**PASSAGE FOR REVIEW:**
^^^^

These matrices look different but estimate the same thing. The factor “group” is used but the nesting of subjects does not make sense, as they are unique to groups. The order of factors made a difference. In the first case, group was removed and in the second case, subject 6 is removed, due to redundancies. For ANOVA, it does not matter. For prediction, it does.

Please download the updated version of RRPP from github and let me know if you still have an error. If you have no error but have strange results, it will be hard to circumvent with removed parameters. Maybe manipulating the variable order can be used to trick R, but that is about the best one can do.

Good luck!

Mike

On Feb 16, 2023, at 9:47 PM, Mike Collyer @.***> wrote:

This problem is caused by the resulting, and sometimes illogical, model matrix column names after QR decomposition. You lost six columns because of redundant columns in the model matrix and while that is not a problem, if the resulting column names omit one of the column names from a new model matrix based on Litter factor levels, the attempt to match parameters fails. This is not something you can control. It is an operational issue that I have to fix. This issue seems to have emerged recently, so I believe it has something to do with R’s method of labeling columns in their qr function.

I will try to find a new solution but it might take some work. Please be patient.

Mike

On Feb 16, 2023, at 5:51 PM, jmlayton @.***> wrote:

I am using a full rank dataframe that looks like: https://user-images.githubusercontent.com/91229141/219503467-0279daab-335b-424a-9e5e-851775253698.png All predictors are of class "factor". The model is:

test <- RRPP::lm.rrpp(Simpson ~ DSF_groups + date_col_grps + parity_groups + gender + Litter, data=SAM_NA.rm, SS.type="III", print.progress = FALSE, iter=1000)

which when run prints: https://user-images.githubusercontent.com/91229141/219503752-74fb9ff8-1bb8-43e5-8ce5-beadd2e0aa6b.png I want to obtain the LSMs of the litter factor in my model. So, to build my "newdata" dataframe I run:

Litdf <- data.frame(Litter= as.character(sort(unique(SAM_NA.rm$Litter))))

rownames(Litdf) <- Litdf$Litter Which makes a data.frame that looks like: https://user-images.githubusercontent.com/91229141/219504076-f3e0be2e-899d-46ea-a380-66982fcd3761.png My predict() function is coded as: predict(test, Litdf)

^^^^

**DATASET SECTION:**

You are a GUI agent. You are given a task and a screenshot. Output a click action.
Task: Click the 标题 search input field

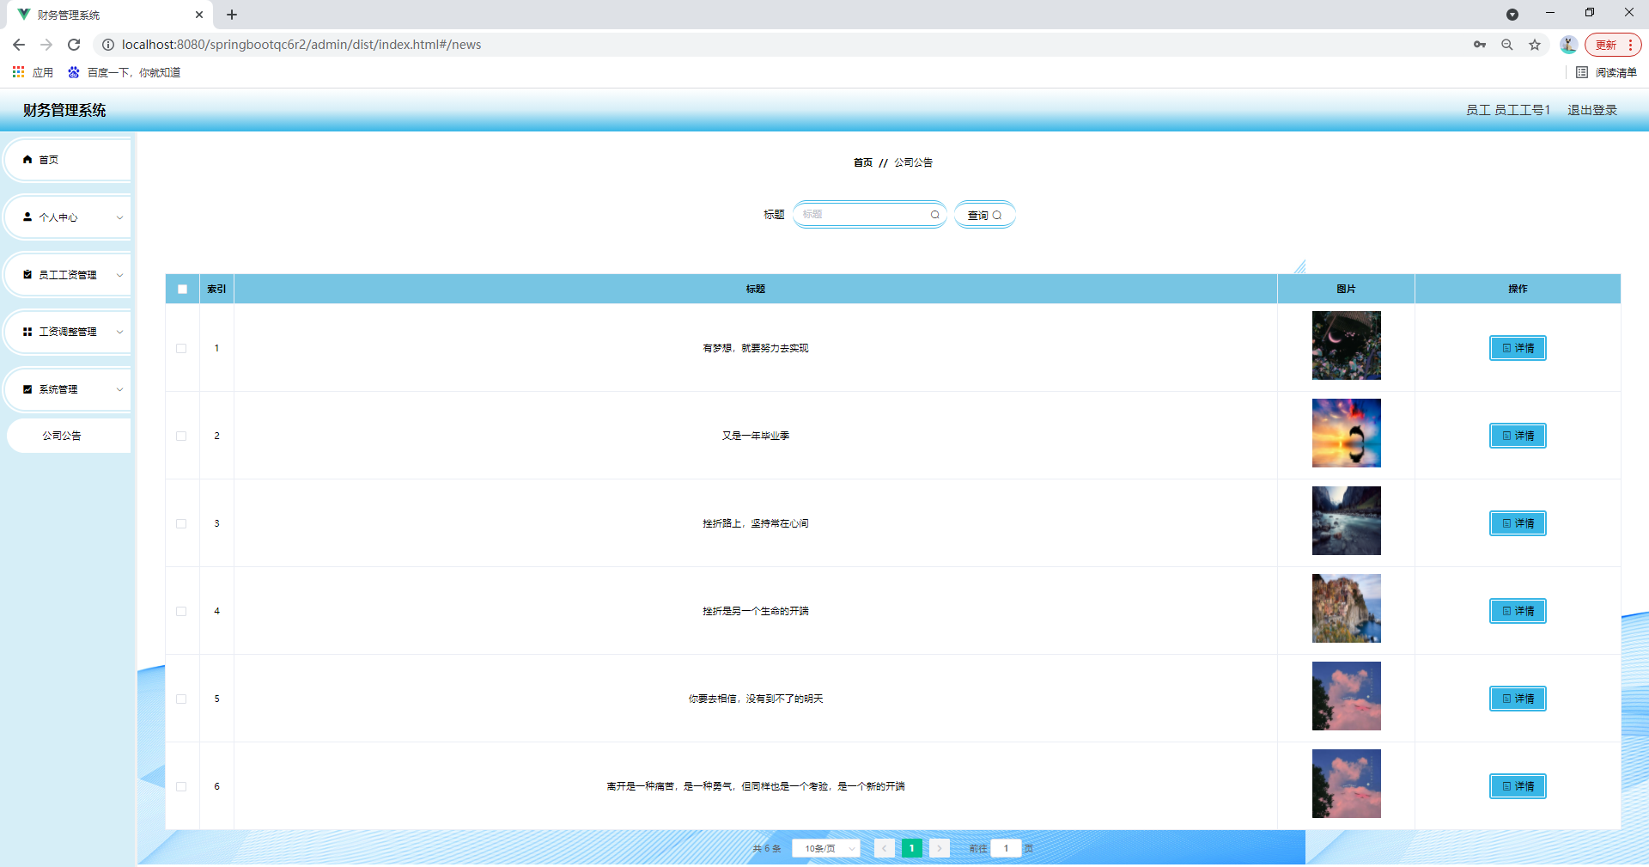point(863,215)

^^^^

**ACTIVITY A:** List every predictor in the model formula passed to lm.rrpp in the RRPP forum thread.
**ACTIVITY B:** Pick up the RRPP forum thread after its last sentence and write the next few sentences.

**OUTPUT A:**
DSF_groups
date_col_grps
parity_groups
gender
Litter

**OUTPUT B:**
And return the following error: https://user-images.githubusercontent.com/91229141/219504435-4212d335-8c90-436c-b9be-89405ff1f450.png It's also interesting the the same script runs with a mixed model that is just Simpson ~ gender + Litter with no other changes.

Is there anything obvious I have missed in my code or model?

— Reply to this email directly, view it on GitHub https://github.com/mlcollyer/RRPP/issues/7, or unsubscribe https://github.com/notifications/unsubscribe-auth/ABUNU4WAV2KVRCWTC53Z6XTWX2VNXANCNFSM6AAAAAAU6YCRX4. You are receiving this because you are subscribed to this thread.

jmlayton commented 1 year ago

Thanks Mike! Thats was a massive help. I discovered nesting issues with my data set after digging into it a bit. I have a new model that is functional with predict. Are you able to confirm that the predict() function will provide the Least Square Means of "newdata", without any additional steps? I have seen it suggested in your documentation, but a confirmation would be wonderful.

mlcollyer commented 1 year ago

I’ll try to answer this delicately. Simple answer, “Yes!” The error was caused by an attempted matching of parameter names, but because of an unanticipated loss of certain parameter names, there was a mismatch error. This was easy to overcome once the possibility of parameter name not existing in the model fit but could exist in the model matrix of a new data frame was obvious. So, that solution should be okay.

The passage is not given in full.